# [Text excerpt]
········
Section 2. Representations, Warranties and Covenants.
(a) Each of JLT, Newcourt and the French Shareholders represents and
warrants to the other Current Shareholders that, as of the Closing Time, the
information set forth on Exhibit A to this Agreement with respect to such
Current Shareholder's ownership of, and rights with respect to, Shares is true,
accurate and complete and such Current Shareholder owns no Shares or other
securities of the Company and has no rights with respect thereto, except as
disclosed on Exhibit X. Xxxxxxxx and Xxxxxx, jointly and severally, represent
and warrant to the other Current Shareholders that, as of the Closing Time, the
information on Exhibit A to this Agreement is true, accurate and complete to
within a margin of error equal to 50,000 Shares and no person, other than those
identified on Exhibit A, owns any Shares or other securities of the Company or
has any rights with respect thereto.
(b) The Company, Xxxxxxxx and Xxxxxx, jointly and severally, represent
and warrant to the other Current Shareholders that Schedule 2(b) sets forth a
true, accurate and complete description of all contracts, agreements,
commitments, transactions, transfers, or other arrangements, directly or
indirectly, between the Company and any Affiliate of the Company, Xxxxxxxx
and/or Xxxxxx which currently exist or which took place or were in effect at any
time since January 1, 1997.
········
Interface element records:

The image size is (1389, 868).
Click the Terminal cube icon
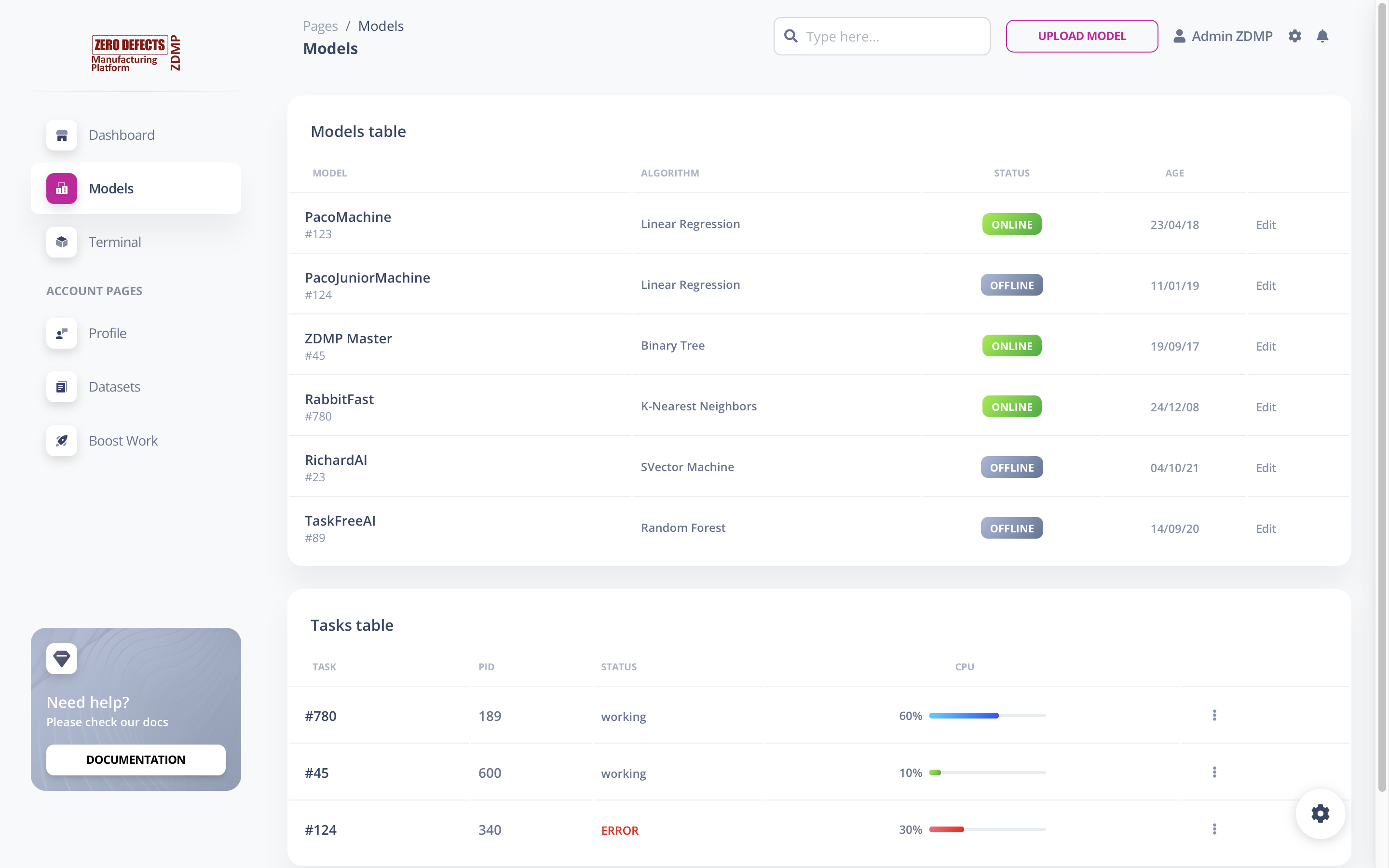point(61,242)
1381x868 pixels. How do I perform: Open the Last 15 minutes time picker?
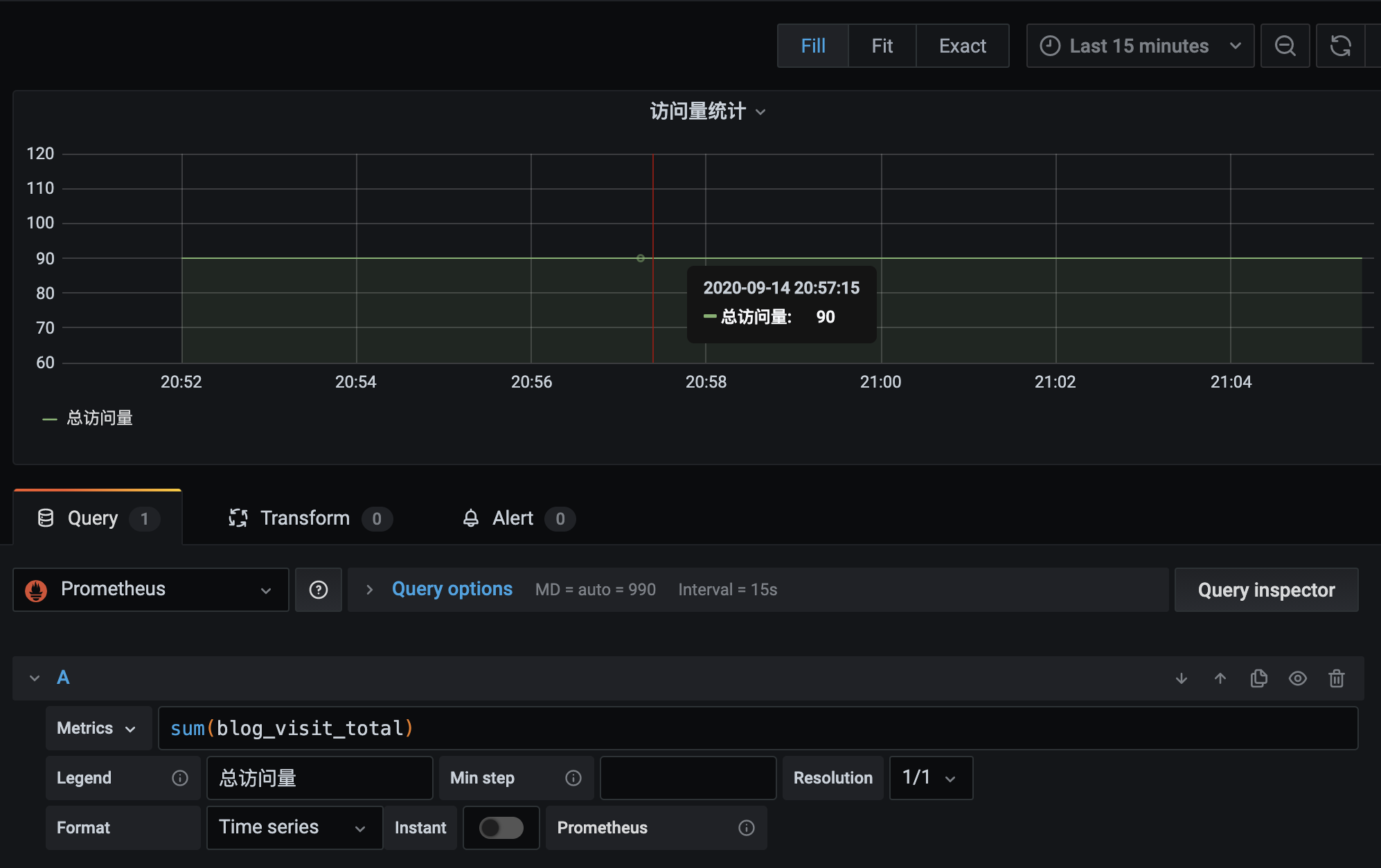1140,46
········
# [Your goal]
Continue the representations and warranties section of the shareholder agreement from where it stops.

# [In response]
(c) The Company represents and warrants to Newcourt, JLT and the French
Shareholders, and Xxxxxxxx and Xxxxxx, jointly and severally, represent and
warrant to Newcourt, JLT and the French Shareholders to the best of their
knowledge (after due inquiry), that, except as otherwise disclosed in Schedule
2(c) to this Agreement, upon the closing of the transactions contemplated in
connection with the closing of the Newcourt Loan Agreement, the Company has no
payables, liabilities or obligations, either direct or indirect, absolute,
contingent or otherwise, including, without limitation, any direct or indirect
indebtedness, guaranty, endorsement, claim, loss, damage, deficiency, cost,
expense, obligation or responsibility, fixed or unfixed, known or unknown,
asserted or unasserted, xxxxxx or inchoate, liquidated or unliquidated, secured
or unsecured.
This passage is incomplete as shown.